Table 1. Association of demographic factors with TB screening results among household contacts of smear-positive index cases (n=437).
Variable Screening Result: HIGH Screening Result: LOW Total χ² (df) p-value
Age group 16.61 (5) 0.005*
0–4 yrs 35 (12%) 6 (4%) 41 (9%)
5–14 yrs 70 (24%) 29 (20%) 99 (23%)
15–24 yrs 45 (16%) 30 (20%) 75 (17%)
25–44 yrs 66 (23%) 51 (35%) 117 (27%)
45–64 yrs 46 (16%) 24 (16%) 70 (16%)
65+ yrs 27 (9%) 7 (5%) 34 (8%)
Gender 0.41 (1) 0.523
Female 145 (50%) 79 (54%) 224 (51%)
Male 145 (50%) 68 (46%) 213 (49%)
Screened status 1.54 (1) 0.215
Yes 290 (100%) 145 (99%) 435 (100%)
No 0 (0%) 2 (1%) 2 (0%)
Percentages are calculated within each screening category (HIGH/LOW). χ² values represent Chi-square tests of independence with corresponding degrees of freedom. A p-value < 0.05 was considered statistically significant. In this analysis, only age group showed a significant association with screening outcome, indicating that younger children were more likely to be classified as high risk.

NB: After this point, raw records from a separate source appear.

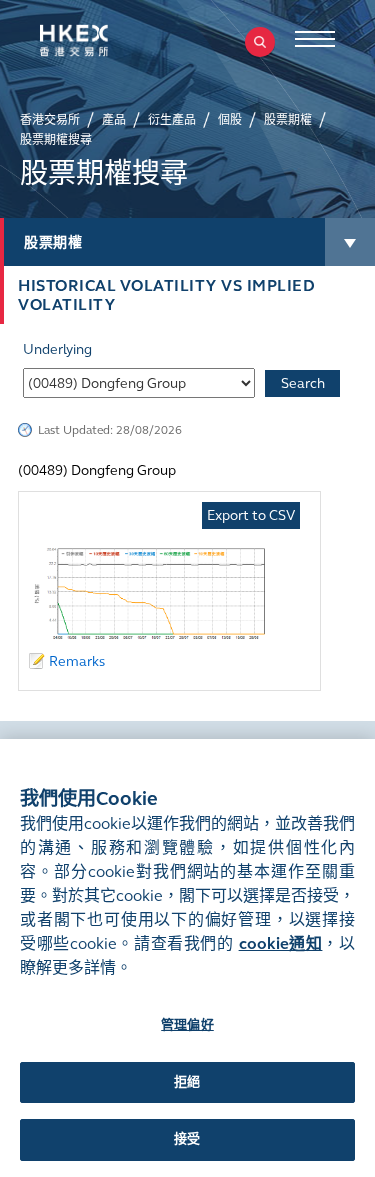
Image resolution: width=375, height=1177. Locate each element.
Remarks (77, 661)
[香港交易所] (105, 40)
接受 (187, 1139)
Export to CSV (251, 515)
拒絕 (187, 1082)
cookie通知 (281, 943)
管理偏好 (187, 1025)
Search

The circular network visualization in Figure 1 illustrates the distribution of TB screening outcomes across the top 20 families of smear-positive index cases. Each family is represented by a blue node. Edges connect families to outcomes, with thickness proportional to the number of contacts in that category. The visualization demonstrates substantial clustering of high-risk contacts, as many families show thick connections to the HIGH node, indicating that vulnerability tends to occur at the household level rather than in isolated individuals. Conversely, some families connect predominantly to the LOW node, reflecting relatively low-risk environments, while others show mixed connections, suggesting heterogeneity within households. This balance of outcomes may reflect differences in household age structure, prior exposure, or preventive interventions. Importantly, the network highlights “hotspot families” with large numbers of high-risk contacts, providing a clear basis for prioritizing targeted interventions such as contact tracing, TB preventive therapy (TPT), and enhanced follow-up.

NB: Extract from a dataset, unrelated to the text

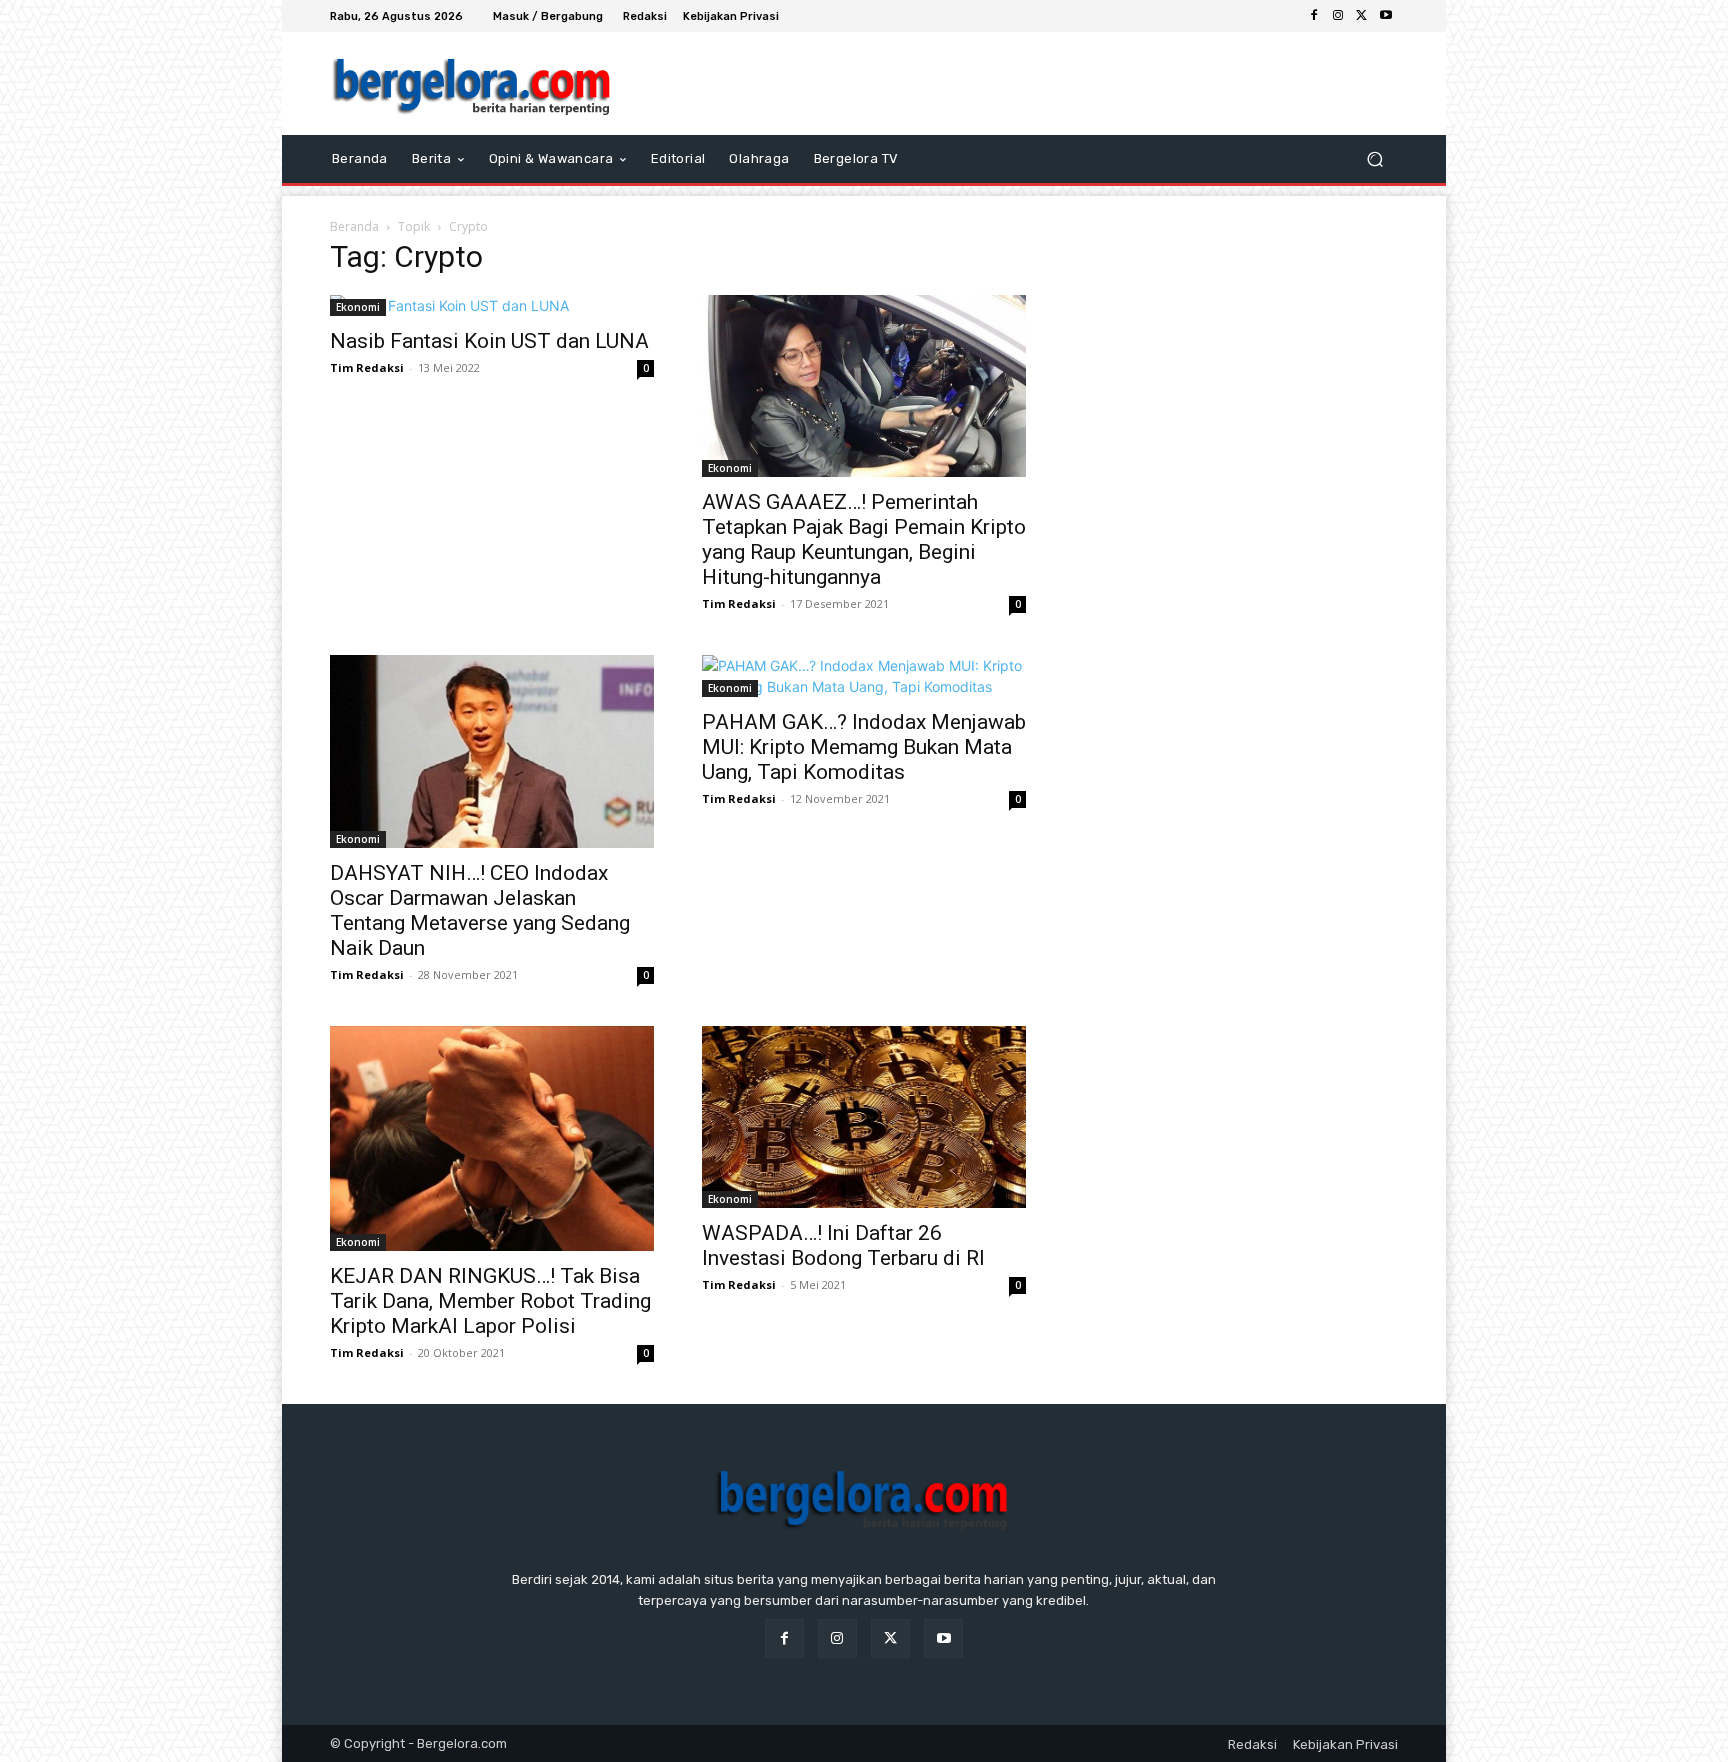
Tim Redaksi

The clustered heatmap of the top 20 families in Figure 2 revealed clear grouping patterns based on demographic structure and screening outcomes. Columns represent total contacts, mean age, gender distribution, and high/low-risk classifications. Color intensity reflects normalized values (0–1), with clustering highlighting household “hotspot groups” characterized by large size, younger age, and high proportions of high-risk contacts. Families with large household sizes, younger mean ages, and a high proportion of high-risk contacts clustered together, highlighting distinct “hotspot” groups where transmission risk is concentrated. A second cluster comprised mixed-profile households, typically of moderate size with both high- and low-risk outcomes, reflecting heterogeneity within families. A third grouping included smaller, older households with predominantly low-risk contacts, indicating lower vulnerability. The color intensity across variables emphasized these differences, with red-shaded cells corresponding to higher normalized values (e.g., more contacts or greater high-risk burden) and blue-shaded cells indicating lower values (e.g., older mean age or more low-risk outcomes). This clustering analysis demonstrates how family-level characteristics coalesce to shape TB vulnerability and offers a framework for prioritizing interventions at the household group level rather than on an individual basis.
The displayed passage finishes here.